- Prompt
Scan the lines below for "navigation"; report the number of lines that contain it, and only that.

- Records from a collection
═══
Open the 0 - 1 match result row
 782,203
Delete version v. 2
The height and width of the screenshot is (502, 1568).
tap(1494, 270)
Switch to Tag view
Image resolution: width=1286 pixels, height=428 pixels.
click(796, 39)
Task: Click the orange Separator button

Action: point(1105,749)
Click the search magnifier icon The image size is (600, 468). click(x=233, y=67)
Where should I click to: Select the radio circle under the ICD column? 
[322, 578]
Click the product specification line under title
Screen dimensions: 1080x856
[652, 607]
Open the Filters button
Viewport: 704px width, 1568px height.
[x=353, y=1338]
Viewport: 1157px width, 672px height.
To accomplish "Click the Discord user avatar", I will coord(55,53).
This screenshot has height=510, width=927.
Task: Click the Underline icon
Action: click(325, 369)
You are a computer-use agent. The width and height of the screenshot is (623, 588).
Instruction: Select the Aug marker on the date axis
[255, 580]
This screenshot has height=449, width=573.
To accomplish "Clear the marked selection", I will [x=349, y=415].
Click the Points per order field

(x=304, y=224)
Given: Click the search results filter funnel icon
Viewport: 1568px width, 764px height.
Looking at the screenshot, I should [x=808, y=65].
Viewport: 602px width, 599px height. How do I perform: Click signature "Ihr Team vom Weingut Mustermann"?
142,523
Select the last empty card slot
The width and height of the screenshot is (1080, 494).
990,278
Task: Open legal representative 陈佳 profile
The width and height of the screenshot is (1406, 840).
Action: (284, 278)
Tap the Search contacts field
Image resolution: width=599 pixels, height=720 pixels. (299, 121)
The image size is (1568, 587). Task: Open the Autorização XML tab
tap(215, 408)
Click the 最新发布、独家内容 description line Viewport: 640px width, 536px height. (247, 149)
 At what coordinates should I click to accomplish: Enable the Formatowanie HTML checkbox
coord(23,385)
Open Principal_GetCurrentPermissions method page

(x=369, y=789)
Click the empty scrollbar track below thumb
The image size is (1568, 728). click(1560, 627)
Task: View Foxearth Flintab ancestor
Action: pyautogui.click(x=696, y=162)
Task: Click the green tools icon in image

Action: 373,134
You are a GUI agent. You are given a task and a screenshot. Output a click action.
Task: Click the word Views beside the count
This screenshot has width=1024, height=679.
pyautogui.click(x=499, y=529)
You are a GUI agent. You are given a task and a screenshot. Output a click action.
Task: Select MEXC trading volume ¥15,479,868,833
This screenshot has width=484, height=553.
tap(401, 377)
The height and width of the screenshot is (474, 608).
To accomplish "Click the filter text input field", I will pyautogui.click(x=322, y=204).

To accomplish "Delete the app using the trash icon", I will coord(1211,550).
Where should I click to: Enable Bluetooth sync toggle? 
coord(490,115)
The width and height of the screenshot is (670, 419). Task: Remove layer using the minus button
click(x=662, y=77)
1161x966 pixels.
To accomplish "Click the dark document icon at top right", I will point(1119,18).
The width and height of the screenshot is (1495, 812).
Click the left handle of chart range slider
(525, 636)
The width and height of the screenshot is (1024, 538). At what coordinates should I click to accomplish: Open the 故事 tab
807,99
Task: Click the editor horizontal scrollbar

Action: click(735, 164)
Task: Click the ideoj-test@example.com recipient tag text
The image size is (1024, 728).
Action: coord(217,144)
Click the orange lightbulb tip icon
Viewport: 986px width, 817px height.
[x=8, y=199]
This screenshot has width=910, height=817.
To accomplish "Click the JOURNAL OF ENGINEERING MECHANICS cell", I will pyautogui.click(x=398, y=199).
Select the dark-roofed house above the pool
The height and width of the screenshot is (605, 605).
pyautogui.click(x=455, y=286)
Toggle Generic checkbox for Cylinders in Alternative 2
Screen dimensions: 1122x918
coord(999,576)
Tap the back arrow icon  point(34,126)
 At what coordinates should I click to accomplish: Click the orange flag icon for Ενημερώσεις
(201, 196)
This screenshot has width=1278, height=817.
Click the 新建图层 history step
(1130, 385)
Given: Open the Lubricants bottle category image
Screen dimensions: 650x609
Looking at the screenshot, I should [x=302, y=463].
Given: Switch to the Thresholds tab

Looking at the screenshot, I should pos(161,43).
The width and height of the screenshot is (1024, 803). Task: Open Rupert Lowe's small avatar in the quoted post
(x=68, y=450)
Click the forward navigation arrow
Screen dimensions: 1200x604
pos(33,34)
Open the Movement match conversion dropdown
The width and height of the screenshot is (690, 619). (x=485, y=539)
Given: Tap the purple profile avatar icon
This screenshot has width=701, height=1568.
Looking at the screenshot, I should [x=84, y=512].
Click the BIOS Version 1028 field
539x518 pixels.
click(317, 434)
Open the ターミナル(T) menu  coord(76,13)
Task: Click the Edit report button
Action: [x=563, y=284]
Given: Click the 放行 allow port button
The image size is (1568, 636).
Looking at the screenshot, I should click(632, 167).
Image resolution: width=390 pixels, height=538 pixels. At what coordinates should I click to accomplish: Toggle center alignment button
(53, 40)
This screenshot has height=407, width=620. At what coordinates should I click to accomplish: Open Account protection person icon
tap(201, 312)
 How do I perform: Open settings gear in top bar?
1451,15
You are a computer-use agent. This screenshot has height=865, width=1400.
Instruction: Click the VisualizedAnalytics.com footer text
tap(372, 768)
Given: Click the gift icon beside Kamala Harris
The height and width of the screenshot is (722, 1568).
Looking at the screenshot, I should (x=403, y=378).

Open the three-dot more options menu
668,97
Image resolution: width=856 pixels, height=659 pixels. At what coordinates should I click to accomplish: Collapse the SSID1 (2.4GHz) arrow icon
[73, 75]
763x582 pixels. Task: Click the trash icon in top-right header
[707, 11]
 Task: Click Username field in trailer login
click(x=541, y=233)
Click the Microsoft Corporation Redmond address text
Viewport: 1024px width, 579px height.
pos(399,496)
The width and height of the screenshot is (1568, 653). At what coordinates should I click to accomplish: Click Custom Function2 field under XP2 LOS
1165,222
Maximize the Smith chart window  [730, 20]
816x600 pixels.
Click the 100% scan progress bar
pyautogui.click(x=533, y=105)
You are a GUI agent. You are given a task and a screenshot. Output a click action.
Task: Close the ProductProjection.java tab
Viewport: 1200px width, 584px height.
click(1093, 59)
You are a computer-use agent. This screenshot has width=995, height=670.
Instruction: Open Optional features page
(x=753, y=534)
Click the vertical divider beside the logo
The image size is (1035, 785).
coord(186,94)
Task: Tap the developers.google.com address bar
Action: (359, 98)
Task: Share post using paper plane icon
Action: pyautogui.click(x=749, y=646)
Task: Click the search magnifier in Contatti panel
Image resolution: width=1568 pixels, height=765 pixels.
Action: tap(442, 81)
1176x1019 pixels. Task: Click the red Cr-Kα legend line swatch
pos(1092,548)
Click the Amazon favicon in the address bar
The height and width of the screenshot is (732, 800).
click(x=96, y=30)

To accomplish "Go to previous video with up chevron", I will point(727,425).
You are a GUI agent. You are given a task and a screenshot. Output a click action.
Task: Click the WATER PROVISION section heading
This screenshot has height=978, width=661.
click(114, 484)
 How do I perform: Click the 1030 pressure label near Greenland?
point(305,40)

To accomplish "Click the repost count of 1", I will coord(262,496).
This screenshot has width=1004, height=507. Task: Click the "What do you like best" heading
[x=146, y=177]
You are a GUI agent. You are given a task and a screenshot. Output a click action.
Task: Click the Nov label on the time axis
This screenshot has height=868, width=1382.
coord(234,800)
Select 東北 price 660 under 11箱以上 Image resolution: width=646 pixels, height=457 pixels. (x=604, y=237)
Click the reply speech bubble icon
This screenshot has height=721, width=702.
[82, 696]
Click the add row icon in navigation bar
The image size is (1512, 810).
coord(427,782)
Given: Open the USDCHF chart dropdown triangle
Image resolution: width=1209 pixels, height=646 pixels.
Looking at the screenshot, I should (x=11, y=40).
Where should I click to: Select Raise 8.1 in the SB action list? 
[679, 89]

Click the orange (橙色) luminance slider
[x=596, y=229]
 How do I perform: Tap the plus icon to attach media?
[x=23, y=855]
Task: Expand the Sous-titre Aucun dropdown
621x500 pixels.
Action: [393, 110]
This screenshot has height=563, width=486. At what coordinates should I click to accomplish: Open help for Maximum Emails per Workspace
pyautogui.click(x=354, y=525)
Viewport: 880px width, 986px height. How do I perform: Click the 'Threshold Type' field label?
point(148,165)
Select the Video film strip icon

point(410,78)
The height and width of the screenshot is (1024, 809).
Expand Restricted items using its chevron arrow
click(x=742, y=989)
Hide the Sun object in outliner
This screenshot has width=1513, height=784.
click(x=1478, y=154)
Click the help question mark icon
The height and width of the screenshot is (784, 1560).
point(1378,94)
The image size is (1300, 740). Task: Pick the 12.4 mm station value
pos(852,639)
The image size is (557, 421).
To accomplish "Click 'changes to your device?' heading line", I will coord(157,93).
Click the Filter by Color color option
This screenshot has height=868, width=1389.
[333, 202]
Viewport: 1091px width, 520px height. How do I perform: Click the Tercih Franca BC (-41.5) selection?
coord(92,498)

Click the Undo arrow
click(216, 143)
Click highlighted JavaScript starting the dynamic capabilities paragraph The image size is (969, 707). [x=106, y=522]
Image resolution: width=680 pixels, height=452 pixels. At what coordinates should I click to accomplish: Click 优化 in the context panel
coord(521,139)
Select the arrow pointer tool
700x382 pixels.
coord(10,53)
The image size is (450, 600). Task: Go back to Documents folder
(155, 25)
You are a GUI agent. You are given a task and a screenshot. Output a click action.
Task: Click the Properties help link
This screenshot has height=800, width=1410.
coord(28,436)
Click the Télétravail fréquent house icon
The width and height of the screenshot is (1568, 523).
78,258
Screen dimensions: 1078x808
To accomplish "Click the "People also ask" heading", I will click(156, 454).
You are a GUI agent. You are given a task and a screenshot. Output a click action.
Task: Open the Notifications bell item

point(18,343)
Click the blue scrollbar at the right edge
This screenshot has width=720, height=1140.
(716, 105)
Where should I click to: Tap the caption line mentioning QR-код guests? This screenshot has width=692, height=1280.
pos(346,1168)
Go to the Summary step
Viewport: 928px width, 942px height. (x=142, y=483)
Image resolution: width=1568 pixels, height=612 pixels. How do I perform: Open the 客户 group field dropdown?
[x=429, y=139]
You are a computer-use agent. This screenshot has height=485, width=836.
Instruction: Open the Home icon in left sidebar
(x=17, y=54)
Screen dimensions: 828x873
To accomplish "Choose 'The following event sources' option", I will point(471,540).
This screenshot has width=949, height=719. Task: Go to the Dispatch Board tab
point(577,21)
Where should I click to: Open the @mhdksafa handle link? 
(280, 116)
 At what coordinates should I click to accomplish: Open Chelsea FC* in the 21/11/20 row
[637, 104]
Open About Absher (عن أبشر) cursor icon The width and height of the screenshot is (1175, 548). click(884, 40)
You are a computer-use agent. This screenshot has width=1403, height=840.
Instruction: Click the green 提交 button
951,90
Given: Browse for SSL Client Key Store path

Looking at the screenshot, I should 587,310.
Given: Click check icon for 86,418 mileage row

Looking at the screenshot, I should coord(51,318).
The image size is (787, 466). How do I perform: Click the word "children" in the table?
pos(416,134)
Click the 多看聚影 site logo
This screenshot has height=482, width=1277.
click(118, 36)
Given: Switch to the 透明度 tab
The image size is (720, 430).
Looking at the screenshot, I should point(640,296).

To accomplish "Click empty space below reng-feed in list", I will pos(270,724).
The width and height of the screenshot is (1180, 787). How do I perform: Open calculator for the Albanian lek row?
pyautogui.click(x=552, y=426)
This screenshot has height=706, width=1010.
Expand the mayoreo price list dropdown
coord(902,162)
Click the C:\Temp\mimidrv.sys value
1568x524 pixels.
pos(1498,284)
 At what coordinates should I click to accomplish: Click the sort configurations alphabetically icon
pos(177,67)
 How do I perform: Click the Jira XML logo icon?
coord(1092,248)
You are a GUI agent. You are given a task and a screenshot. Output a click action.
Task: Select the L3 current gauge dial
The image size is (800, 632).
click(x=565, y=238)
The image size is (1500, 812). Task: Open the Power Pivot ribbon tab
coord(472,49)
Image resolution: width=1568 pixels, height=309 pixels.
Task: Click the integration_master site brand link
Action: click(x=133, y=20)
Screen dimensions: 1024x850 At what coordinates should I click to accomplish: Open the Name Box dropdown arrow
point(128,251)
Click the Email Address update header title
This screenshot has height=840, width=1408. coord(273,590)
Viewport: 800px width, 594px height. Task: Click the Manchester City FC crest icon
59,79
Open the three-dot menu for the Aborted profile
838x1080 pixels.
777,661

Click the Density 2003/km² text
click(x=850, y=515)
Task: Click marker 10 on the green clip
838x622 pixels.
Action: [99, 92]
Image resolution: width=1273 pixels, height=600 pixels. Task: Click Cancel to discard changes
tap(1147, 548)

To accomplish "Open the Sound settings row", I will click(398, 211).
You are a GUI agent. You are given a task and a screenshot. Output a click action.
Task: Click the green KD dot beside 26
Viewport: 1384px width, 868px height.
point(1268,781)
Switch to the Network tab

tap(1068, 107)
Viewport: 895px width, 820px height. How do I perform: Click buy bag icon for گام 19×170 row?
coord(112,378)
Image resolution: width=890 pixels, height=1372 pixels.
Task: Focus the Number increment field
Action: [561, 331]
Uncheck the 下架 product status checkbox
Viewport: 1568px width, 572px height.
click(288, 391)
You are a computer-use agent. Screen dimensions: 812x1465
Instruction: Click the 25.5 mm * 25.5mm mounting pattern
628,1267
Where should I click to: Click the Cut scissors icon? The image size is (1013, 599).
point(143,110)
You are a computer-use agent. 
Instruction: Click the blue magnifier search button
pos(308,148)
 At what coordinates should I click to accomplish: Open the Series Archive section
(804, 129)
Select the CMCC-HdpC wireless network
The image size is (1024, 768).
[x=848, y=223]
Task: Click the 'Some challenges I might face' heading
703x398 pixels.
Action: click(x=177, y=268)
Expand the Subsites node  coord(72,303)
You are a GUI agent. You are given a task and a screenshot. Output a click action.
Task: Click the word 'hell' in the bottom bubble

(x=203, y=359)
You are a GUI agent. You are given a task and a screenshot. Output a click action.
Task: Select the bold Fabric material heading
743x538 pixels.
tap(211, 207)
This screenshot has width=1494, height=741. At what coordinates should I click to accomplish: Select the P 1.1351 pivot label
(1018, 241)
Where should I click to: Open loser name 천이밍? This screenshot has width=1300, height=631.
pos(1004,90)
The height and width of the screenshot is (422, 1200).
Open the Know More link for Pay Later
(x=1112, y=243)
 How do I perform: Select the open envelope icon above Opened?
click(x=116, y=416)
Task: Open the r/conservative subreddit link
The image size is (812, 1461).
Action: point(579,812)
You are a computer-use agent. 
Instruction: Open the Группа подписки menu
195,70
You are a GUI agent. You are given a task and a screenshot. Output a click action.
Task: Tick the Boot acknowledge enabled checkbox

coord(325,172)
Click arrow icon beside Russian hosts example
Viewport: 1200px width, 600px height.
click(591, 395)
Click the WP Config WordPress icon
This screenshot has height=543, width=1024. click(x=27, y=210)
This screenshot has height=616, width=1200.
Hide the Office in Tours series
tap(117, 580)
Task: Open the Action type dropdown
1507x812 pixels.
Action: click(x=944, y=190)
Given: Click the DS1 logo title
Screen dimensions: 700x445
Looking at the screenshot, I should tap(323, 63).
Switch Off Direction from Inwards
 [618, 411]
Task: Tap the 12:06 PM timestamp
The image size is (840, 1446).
═══
- Solution to this exercise
2